From here it seems that the velocity of the upper plank with respect to the stationary reference frame might be $$\vec{u}' =\vec{v} - \vec{u}$$

And the sought velocity is: $$\vec{v_m} = \frac{\vec{s}}{t} - \vec{u'}$$

Which seems to be ok intuitvely ( the greater the magnitude of $\vec{v}$, the smaller the relative speed of the man needs to be ). However, it's still bugging me and making me believe the motion of the bottom plank affects the motion of the upper plank ( other than in the elaborated way ). Is there something wrong with this reasoning?

Note: Although this is not a school problem, I'll tag it as homework because this seems the kind of a problem that would appear in homework problems.

EDIT: By "stationary reference frame" I mean the frame on which the observer is standing ( e.g. Earth ), observing motion of the system"

## 1 Answer

When a cylinder is rolling, the relative velocity between its bottom and top is twice velocity of COM. In the given problem, if you take u=0, then you can see that the velocity of upper plank with respect to lower plank is 2v. Therefore, when the plank moves in the same direction as cylinder, its velocity gets added to this quantity giving you the velocity of upper plank with respect to stationary plane as 2v+u.

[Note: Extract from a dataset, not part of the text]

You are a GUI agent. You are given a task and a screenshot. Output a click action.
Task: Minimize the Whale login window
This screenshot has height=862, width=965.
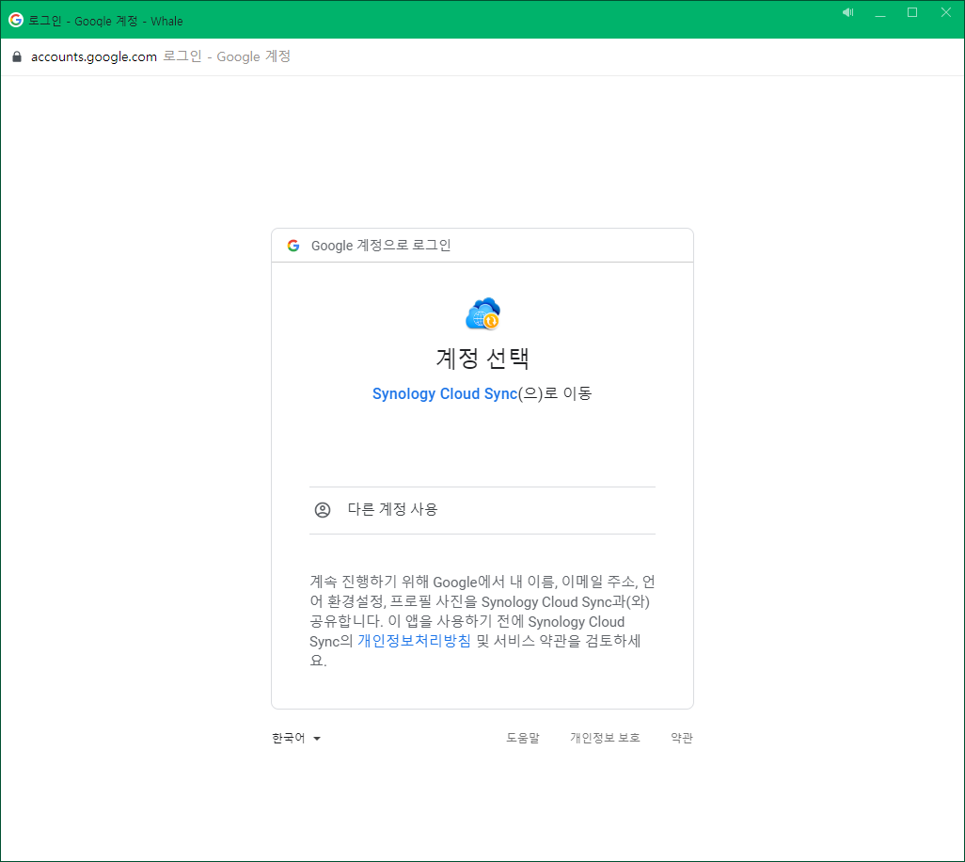point(880,13)
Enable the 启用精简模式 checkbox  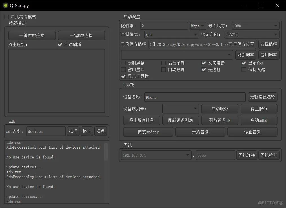coord(6,16)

Now, this is the velocity of the man when he is standing still on the plank. For him to move s units in t seconds in the same direction as plank and cylinder , he needs a velocity of s/t in the same direction. So now you need to subtract the velocity of still man ( 2v+u) from s/t. This will give you the necessary velocity in the direction of motion of cylinder and planks. If it is positive, then the man needs to move faster in this direction as he is moving too slow and covering less than s units in t seconds . If it is negative, then he needs to run in the opposite direction as he is moving too fast and covering more than s units in t seconds.